Garry Kaspárov: La mayoría de la IA y las experiencias anteriores eran engaños o bastante primitivos. Por ejemplo, la sustitución de los operadores de elevación humana por ascensores automáticos de bate de empuje era muy alarmante para la gente en la década de 1940. De hecho, la tecnología de los ascensores automáticos existía desde hacía décadas, pero la gente les tenía miedo. Además, los operadores de ascensores tenían un sindicato fuerte. Hoy en día, hay muchas comparaciones fáciles. Sentarse frente a Deep Blue era, en cierto modo, completamente normal. Me había estado alimentando en un tablero de ajedrez desde que tenía seis años y, técnicamente, un poco era diferente para mí y, sin embargo, era completamente diferente. Sentí que la mayoría de las personas se sentirán la primera vez que se suban a un automóvil autónomo o reciban un diagnóstico de un médico de inteligencia artificial.

Garry Kaspárov: Estas nuevas maravillas están mucho más allá de mi némesis cofre. Por supuesto, la máquina contra la que perdí en la revancha de 1997, a veces llamada Deep Blue, era tan inteligente como su despertador: un despertador de 10 millones de dólares, pero nada parecido a lo que habían imaginado las generaciones anteriores. Esto no es para restar importancia a su logro, que fue un Monte Everest de la informática: derrotar al campeón mundial de ajedrez. Había una razón por la que llamó la atención mundial. Solo quiero poner en contexto lo que queremos decir cuando decimos inteligente. Deep Blue hizo una cosa muy bien con cientos de jefes especializados, pero fue suficiente para competir al nivel de campeón mundial porque el ajedrez es profundo pero no lo suficientemente profundo. Deep Blue no tenía que resolver ajedrez. Solo tenía que jugar mejor en seis juegos y el análisis de fuerza bruta a altas velocidades resultó ser suficiente. Me tomó un tiempo absorber las lecciones más importantes de mi pérdida, y no tenían nada que ver con el ajedrez y todo que ver con el futuro de la relación hombre-máquina.
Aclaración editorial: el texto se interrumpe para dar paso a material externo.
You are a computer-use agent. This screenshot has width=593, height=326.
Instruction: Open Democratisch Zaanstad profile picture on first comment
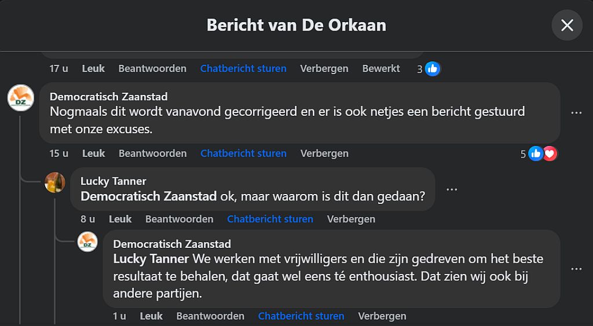(x=20, y=97)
Garry Kaspárov: El período en el que competimos contra las máquinas inteligentes es muy pequeño, casi insignificante, pero le damos mucha importancia en lugar de la supremacía de la máquina alternativa que sigue, que es lo que realmente importa. La automatización de IA reemplaza los trabajos humanos, por ejemplo, y hay un breve momento de igualdad en el desempeño con los humanos. Pero eso no dura mucho, y para siempre las máquinas lo harán mejor, más barato y con mayor seguridad. Eso es progreso humano. Hace que nuestras vidas sean mejores. Esto no es para ser insensible con aquellos que pierden sus trabajos, pero incluso allí, estudio tras estudio muestra que las industrias con más automatización e IA obtienen mejores resultados con más trabajos y salarios más altos. La alternativa es el estancamiento.